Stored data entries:
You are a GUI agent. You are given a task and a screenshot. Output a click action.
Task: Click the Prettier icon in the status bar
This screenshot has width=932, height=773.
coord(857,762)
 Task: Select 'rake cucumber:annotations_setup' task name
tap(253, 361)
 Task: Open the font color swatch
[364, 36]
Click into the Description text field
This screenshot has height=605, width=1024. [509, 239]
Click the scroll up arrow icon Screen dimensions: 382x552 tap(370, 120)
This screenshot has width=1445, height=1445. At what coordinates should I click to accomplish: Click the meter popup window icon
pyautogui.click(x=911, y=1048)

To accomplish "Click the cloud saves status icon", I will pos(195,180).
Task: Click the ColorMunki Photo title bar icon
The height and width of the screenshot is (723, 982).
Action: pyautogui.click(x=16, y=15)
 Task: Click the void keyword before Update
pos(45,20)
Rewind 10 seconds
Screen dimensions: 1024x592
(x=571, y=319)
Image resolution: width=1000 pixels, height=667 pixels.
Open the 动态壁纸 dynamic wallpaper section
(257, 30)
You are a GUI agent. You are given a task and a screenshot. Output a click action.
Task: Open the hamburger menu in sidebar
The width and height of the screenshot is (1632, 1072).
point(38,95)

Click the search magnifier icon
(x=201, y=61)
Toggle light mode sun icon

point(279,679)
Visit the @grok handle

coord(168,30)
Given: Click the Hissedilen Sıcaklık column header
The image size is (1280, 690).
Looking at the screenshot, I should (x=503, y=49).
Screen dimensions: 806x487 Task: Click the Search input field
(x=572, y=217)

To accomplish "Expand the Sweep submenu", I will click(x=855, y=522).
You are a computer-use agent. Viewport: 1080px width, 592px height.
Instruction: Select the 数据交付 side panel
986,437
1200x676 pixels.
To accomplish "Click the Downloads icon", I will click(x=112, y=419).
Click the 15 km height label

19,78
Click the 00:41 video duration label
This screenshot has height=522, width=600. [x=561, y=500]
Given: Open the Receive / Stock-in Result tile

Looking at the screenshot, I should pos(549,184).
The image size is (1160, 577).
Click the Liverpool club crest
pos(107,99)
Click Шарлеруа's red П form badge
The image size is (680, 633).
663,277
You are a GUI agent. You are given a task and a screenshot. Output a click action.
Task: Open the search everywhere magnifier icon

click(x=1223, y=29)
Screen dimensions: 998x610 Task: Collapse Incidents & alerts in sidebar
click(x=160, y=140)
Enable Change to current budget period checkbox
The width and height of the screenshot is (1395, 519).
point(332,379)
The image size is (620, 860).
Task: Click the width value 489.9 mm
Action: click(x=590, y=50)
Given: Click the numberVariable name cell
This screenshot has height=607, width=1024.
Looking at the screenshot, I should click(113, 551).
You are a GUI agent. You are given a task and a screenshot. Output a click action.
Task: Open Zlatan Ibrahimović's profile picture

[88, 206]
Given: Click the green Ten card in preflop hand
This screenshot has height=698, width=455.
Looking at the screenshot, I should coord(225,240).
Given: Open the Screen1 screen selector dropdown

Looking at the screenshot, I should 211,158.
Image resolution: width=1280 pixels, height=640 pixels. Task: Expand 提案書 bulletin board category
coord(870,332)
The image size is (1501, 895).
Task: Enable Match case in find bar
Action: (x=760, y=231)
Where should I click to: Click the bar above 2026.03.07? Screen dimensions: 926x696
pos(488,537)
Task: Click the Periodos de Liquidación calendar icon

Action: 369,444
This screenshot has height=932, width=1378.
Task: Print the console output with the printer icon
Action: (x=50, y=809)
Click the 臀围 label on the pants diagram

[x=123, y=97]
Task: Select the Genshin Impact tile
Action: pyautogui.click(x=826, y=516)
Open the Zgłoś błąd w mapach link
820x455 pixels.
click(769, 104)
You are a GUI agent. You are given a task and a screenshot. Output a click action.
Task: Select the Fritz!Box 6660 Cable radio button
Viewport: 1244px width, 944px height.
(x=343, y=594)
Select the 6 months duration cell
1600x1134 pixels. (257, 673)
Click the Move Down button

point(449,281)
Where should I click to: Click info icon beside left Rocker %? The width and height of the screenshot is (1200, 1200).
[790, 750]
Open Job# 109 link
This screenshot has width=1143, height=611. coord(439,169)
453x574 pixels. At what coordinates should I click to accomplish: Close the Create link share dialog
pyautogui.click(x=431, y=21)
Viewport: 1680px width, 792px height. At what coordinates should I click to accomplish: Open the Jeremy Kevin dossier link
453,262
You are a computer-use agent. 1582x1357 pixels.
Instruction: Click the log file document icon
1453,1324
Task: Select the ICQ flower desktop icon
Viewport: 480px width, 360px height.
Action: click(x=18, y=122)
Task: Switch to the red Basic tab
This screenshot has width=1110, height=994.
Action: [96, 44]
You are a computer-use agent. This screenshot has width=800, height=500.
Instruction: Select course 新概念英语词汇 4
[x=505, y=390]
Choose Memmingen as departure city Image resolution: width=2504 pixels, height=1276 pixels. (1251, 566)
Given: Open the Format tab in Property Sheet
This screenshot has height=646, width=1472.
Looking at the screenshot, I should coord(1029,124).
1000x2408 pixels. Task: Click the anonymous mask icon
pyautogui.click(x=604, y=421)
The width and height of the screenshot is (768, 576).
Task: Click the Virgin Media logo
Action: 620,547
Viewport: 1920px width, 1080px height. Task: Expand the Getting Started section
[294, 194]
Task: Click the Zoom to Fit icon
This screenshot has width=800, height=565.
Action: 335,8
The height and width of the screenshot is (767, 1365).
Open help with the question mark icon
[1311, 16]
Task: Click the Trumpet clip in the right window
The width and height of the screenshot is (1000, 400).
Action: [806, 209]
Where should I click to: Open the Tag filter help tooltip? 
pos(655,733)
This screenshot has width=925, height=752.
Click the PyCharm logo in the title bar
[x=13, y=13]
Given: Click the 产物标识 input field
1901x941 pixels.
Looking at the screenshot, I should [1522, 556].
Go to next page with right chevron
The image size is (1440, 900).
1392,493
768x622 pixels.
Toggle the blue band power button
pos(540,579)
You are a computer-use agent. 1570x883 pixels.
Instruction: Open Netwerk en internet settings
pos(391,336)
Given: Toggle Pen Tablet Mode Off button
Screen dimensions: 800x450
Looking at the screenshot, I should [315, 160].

What to work on
All of the entries should be output exactly as they appear above.

Completed task
You are a GUI agent. You are given a task and a screenshot. Output a click action.
Task: Click the Prettier icon in the status bar
This screenshot has width=932, height=773.
coord(857,762)
 Task: Select 'rake cucumber:annotations_setup' task name
tap(253, 361)
 Task: Open the font color swatch
[364, 36]
Click into the Description text field
This screenshot has height=605, width=1024. [509, 239]
Click the scroll up arrow icon Screen dimensions: 382x552 tap(370, 120)
This screenshot has width=1445, height=1445. At what coordinates should I click to accomplish: Click the meter popup window icon
pyautogui.click(x=911, y=1048)

To accomplish "Click the cloud saves status icon", I will pos(195,180).
Task: Click the ColorMunki Photo title bar icon
The height and width of the screenshot is (723, 982).
Action: pyautogui.click(x=16, y=15)
 Task: Click the void keyword before Update
pos(45,20)
Rewind 10 seconds
Screen dimensions: 1024x592
(x=571, y=319)
Image resolution: width=1000 pixels, height=667 pixels.
Open the 动态壁纸 dynamic wallpaper section
(257, 30)
You are a GUI agent. You are given a task and a screenshot. Output a click action.
Task: Open the hamburger menu in sidebar
The width and height of the screenshot is (1632, 1072).
point(38,95)

Click the search magnifier icon
(x=201, y=61)
Toggle light mode sun icon

point(279,679)
Visit the @grok handle

coord(168,30)
Given: Click the Hissedilen Sıcaklık column header
The image size is (1280, 690).
Looking at the screenshot, I should (x=503, y=49).
Screen dimensions: 806x487 Task: Click the Search input field
(x=572, y=217)

To accomplish "Expand the Sweep submenu", I will click(x=855, y=522).
You are a computer-use agent. Viewport: 1080px width, 592px height.
Instruction: Select the 数据交付 side panel
986,437
1200x676 pixels.
To accomplish "Click the Downloads icon", I will click(x=112, y=419).
Click the 15 km height label

19,78
Click the 00:41 video duration label
This screenshot has height=522, width=600. [x=561, y=500]
Given: Open the Receive / Stock-in Result tile

Looking at the screenshot, I should pos(549,184).
The image size is (1160, 577).
Click the Liverpool club crest
pos(107,99)
Click Шарлеруа's red П form badge
The image size is (680, 633).
663,277
You are a GUI agent. You are given a task and a screenshot. Output a click action.
Task: Open the search everywhere magnifier icon

click(x=1223, y=29)
Screen dimensions: 998x610 Task: Collapse Incidents & alerts in sidebar
click(x=160, y=140)
Enable Change to current budget period checkbox
The width and height of the screenshot is (1395, 519).
point(332,379)
The image size is (620, 860).
Task: Click the width value 489.9 mm
Action: click(x=590, y=50)
Given: Click the numberVariable name cell
This screenshot has height=607, width=1024.
Looking at the screenshot, I should click(113, 551).
You are a GUI agent. You are given a task and a screenshot. Output a click action.
Task: Open Zlatan Ibrahimović's profile picture

[88, 206]
Given: Click the green Ten card in preflop hand
This screenshot has height=698, width=455.
Looking at the screenshot, I should coord(225,240).
Given: Open the Screen1 screen selector dropdown

Looking at the screenshot, I should 211,158.
Image resolution: width=1280 pixels, height=640 pixels. Task: Expand 提案書 bulletin board category
coord(870,332)
The image size is (1501, 895).
Task: Enable Match case in find bar
Action: (x=760, y=231)
Where should I click to: Click the bar above 2026.03.07? Screen dimensions: 926x696
pos(488,537)
Task: Click the Periodos de Liquidación calendar icon

Action: 369,444
This screenshot has height=932, width=1378.
Task: Print the console output with the printer icon
Action: (x=50, y=809)
Click the 臀围 label on the pants diagram

[x=123, y=97]
Task: Select the Genshin Impact tile
Action: pyautogui.click(x=826, y=516)
Open the Zgłoś błąd w mapach link
820x455 pixels.
click(769, 104)
You are a GUI agent. You are given a task and a screenshot. Output a click action.
Task: Select the Fritz!Box 6660 Cable radio button
Viewport: 1244px width, 944px height.
(x=343, y=594)
Select the 6 months duration cell
1600x1134 pixels. (257, 673)
Click the Move Down button

point(449,281)
Where should I click to: Click info icon beside left Rocker %? The width and height of the screenshot is (1200, 1200).
[790, 750]
Open Job# 109 link
This screenshot has width=1143, height=611. coord(439,169)
453x574 pixels. At what coordinates should I click to accomplish: Close the Create link share dialog
pyautogui.click(x=431, y=21)
Viewport: 1680px width, 792px height. At what coordinates should I click to accomplish: Open the Jeremy Kevin dossier link
453,262
You are a computer-use agent. 1582x1357 pixels.
Instruction: Click the log file document icon
1453,1324
Task: Select the ICQ flower desktop icon
Viewport: 480px width, 360px height.
Action: click(x=18, y=122)
Task: Switch to the red Basic tab
This screenshot has width=1110, height=994.
Action: [96, 44]
You are a computer-use agent. This screenshot has width=800, height=500.
Instruction: Select course 新概念英语词汇 4
[x=505, y=390]
Choose Memmingen as departure city Image resolution: width=2504 pixels, height=1276 pixels. (1251, 566)
Given: Open the Format tab in Property Sheet
This screenshot has height=646, width=1472.
Looking at the screenshot, I should coord(1029,124).
1000x2408 pixels. Task: Click the anonymous mask icon
pyautogui.click(x=604, y=421)
The width and height of the screenshot is (768, 576).
Task: Click the Virgin Media logo
Action: 620,547
Viewport: 1920px width, 1080px height. Task: Expand the Getting Started section
[294, 194]
Task: Click the Zoom to Fit icon
This screenshot has width=800, height=565.
Action: 335,8
The height and width of the screenshot is (767, 1365).
Open help with the question mark icon
[1311, 16]
Task: Click the Trumpet clip in the right window
The width and height of the screenshot is (1000, 400).
Action: [806, 209]
Where should I click to: Open the Tag filter help tooltip? 
pos(655,733)
This screenshot has width=925, height=752.
Click the PyCharm logo in the title bar
[x=13, y=13]
Given: Click the 产物标识 input field
1901x941 pixels.
Looking at the screenshot, I should [1522, 556].
Go to next page with right chevron
The image size is (1440, 900).
1392,493
768x622 pixels.
Toggle the blue band power button
pos(540,579)
You are a computer-use agent. 1570x883 pixels.
Instruction: Open Netwerk en internet settings
pos(391,336)
Given: Toggle Pen Tablet Mode Off button
Screen dimensions: 800x450
Looking at the screenshot, I should [315, 160].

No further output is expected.